PROBLEM DESCRIPTION. Return the entries that follow exactly, with no images.

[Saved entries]
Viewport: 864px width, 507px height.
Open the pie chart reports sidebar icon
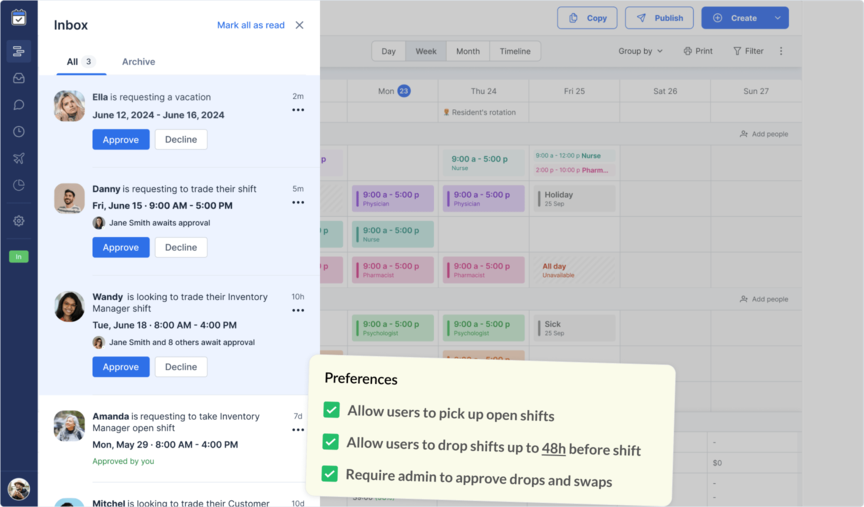tap(18, 185)
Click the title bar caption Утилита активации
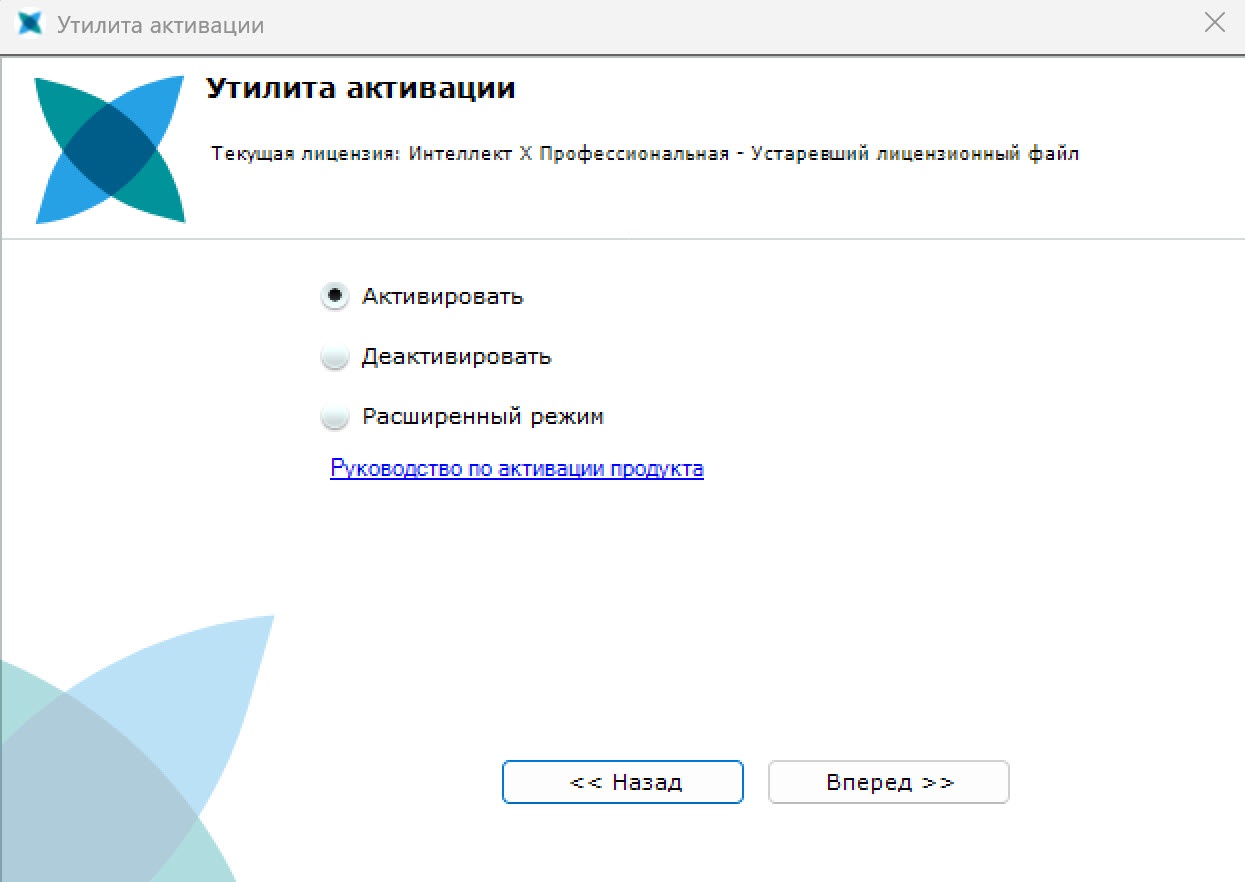 [161, 25]
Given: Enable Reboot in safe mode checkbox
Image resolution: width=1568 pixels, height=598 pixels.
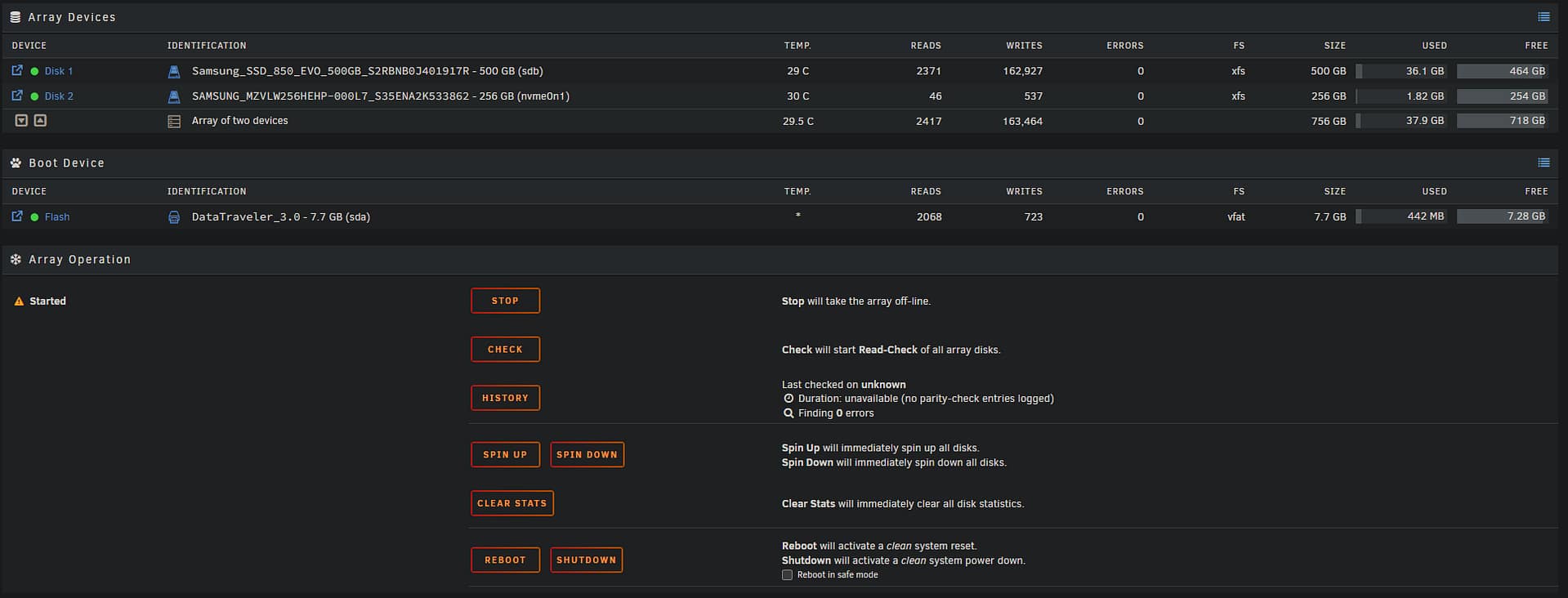Looking at the screenshot, I should (x=787, y=575).
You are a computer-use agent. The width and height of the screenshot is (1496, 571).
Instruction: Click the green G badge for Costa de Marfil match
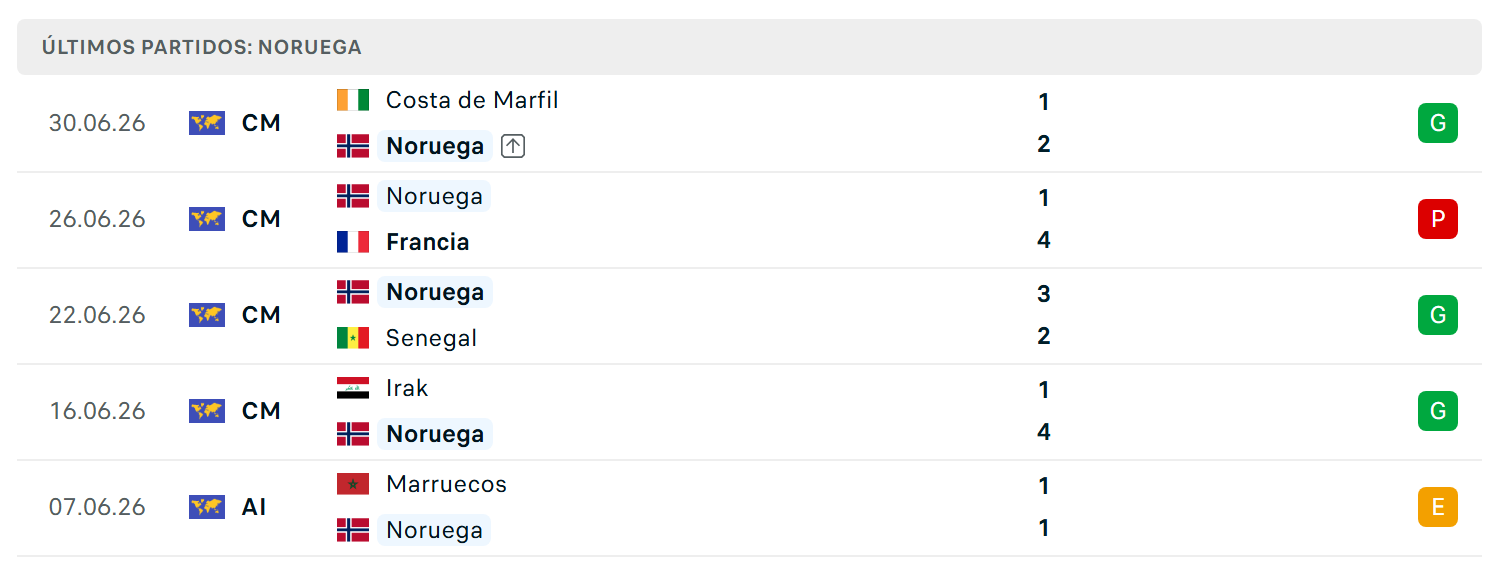pyautogui.click(x=1437, y=123)
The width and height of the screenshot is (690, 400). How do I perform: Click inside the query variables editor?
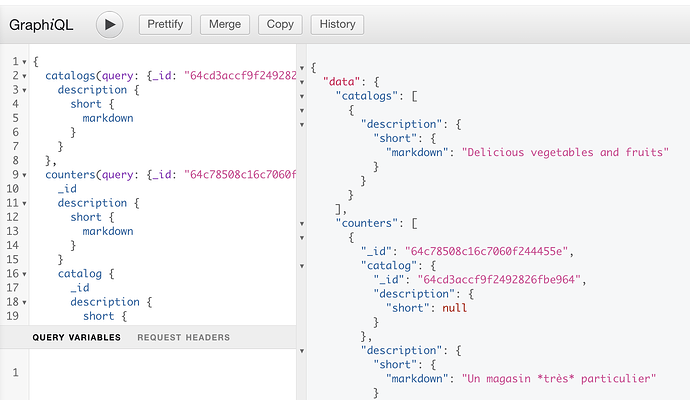coord(160,373)
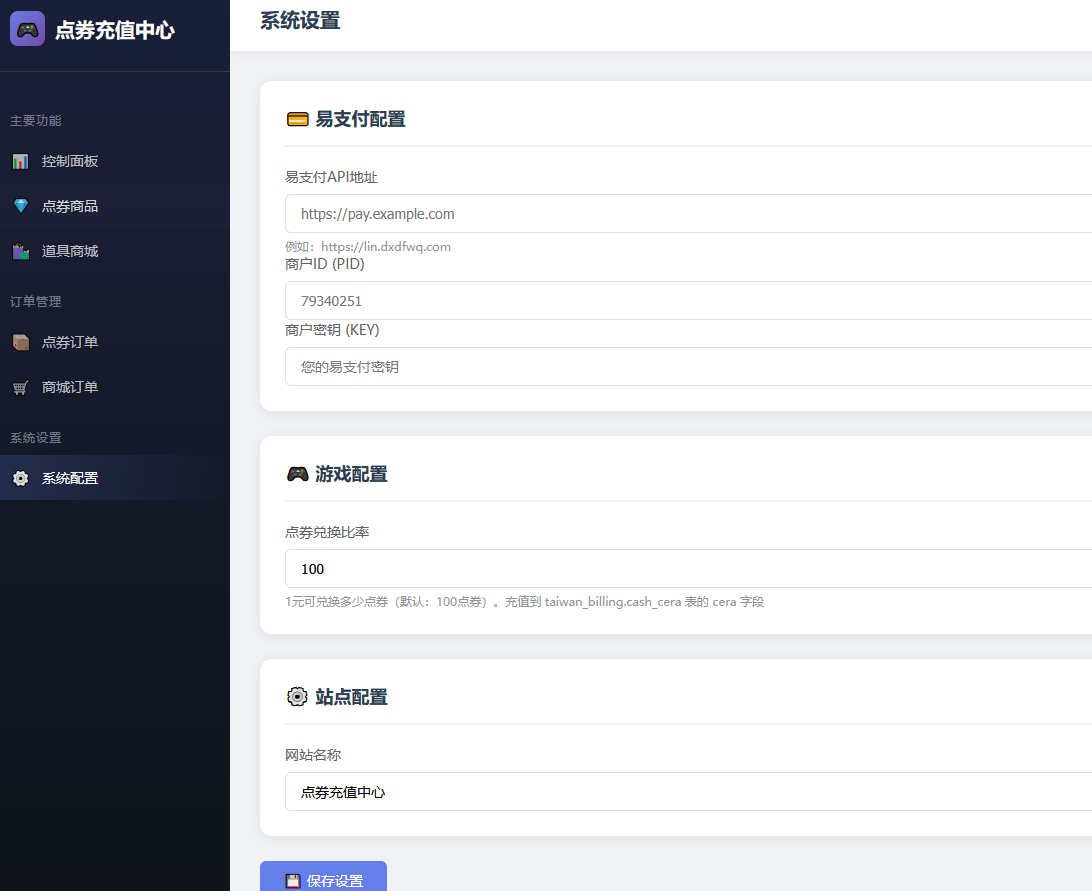1092x891 pixels.
Task: Click the shopping cart icon beside 商城订单
Action: 20,387
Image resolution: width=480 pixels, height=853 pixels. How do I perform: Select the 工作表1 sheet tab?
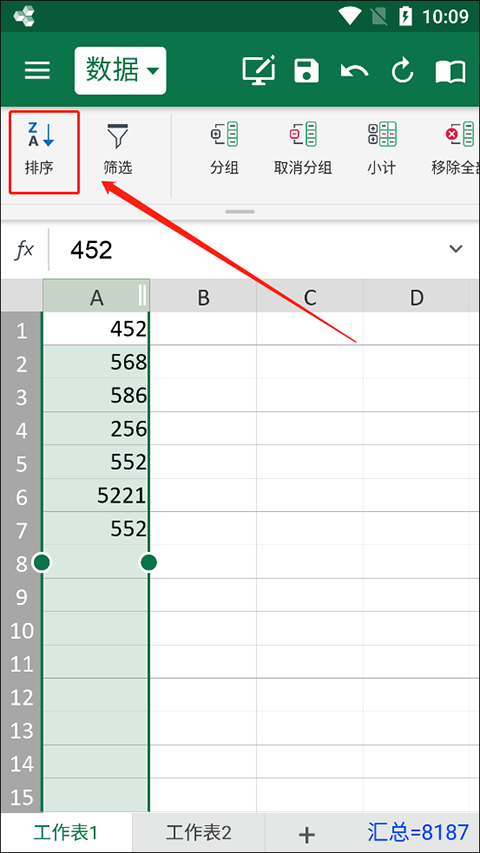point(66,832)
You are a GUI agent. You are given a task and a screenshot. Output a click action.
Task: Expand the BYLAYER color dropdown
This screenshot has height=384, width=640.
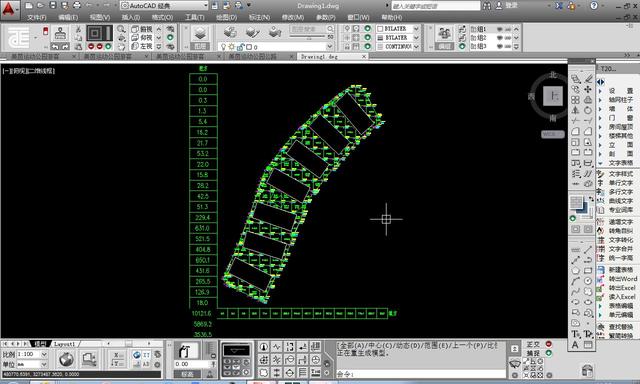tap(398, 29)
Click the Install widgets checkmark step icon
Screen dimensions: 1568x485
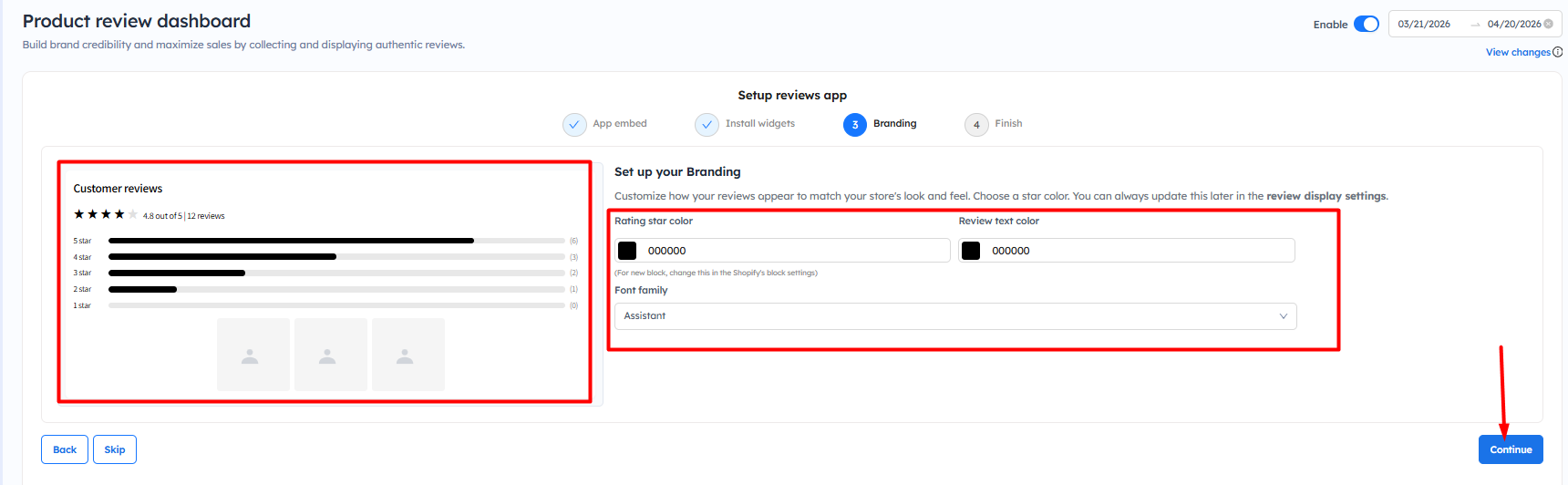(x=707, y=125)
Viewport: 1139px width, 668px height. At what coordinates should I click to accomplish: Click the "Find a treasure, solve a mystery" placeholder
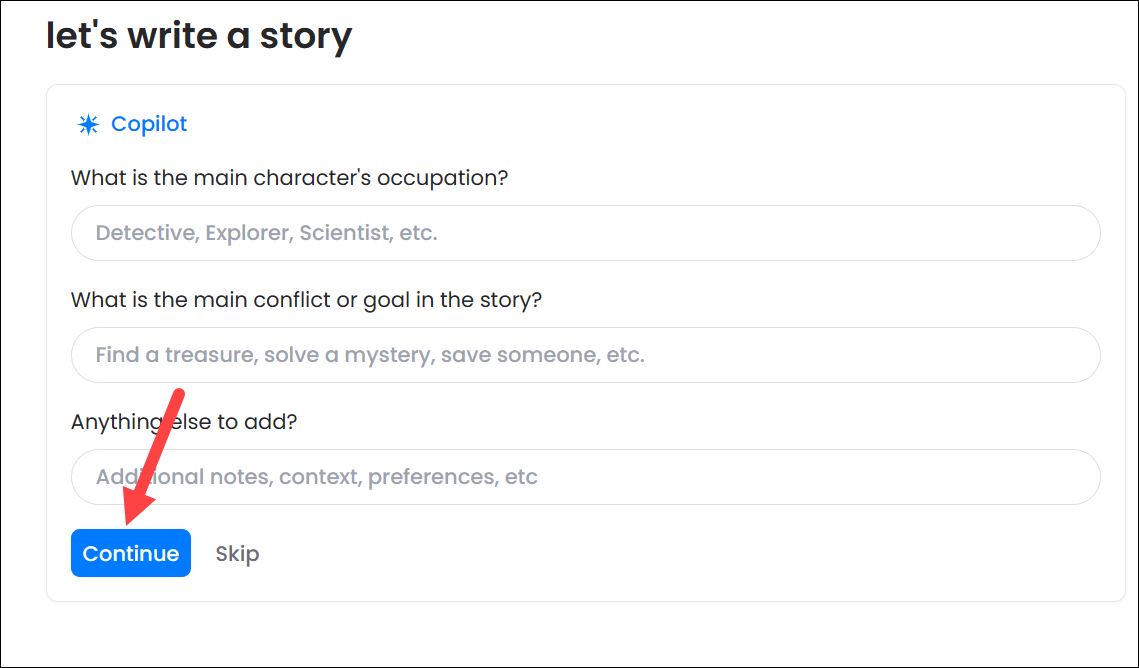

RESPONSE TO THE TASK.
Viewport: 864px width, 507px height.
Open the pie chart reports sidebar icon
tap(18, 185)
Click the title bar caption Утилита активации
 [161, 25]
Given: Enable Reboot in safe mode checkbox
Image resolution: width=1568 pixels, height=598 pixels.
Looking at the screenshot, I should (x=787, y=575).
You are a computer-use agent. The width and height of the screenshot is (1496, 571).
Instruction: Click the green G badge for Costa de Marfil match
pyautogui.click(x=1437, y=123)
The width and height of the screenshot is (690, 400). How do I perform: Click inside the query variables editor?
coord(160,373)
1092x891 pixels.
Task: Click the shopping cart icon beside 商城订单
Action: 20,387
Image resolution: width=480 pixels, height=853 pixels. How do I perform: Select the 工作表1 sheet tab?
point(66,832)
You are a GUI agent. You are given a task and a screenshot. Output a click action.
Task: Expand the BYLAYER color dropdown
This screenshot has height=384, width=640.
tap(398, 29)
Click the Install widgets checkmark step icon
Screen dimensions: 1568x485
(x=707, y=125)
Viewport: 1139px width, 668px height. At what coordinates should I click to accomplish: Click the "Find a treasure, solve a mystery" placeholder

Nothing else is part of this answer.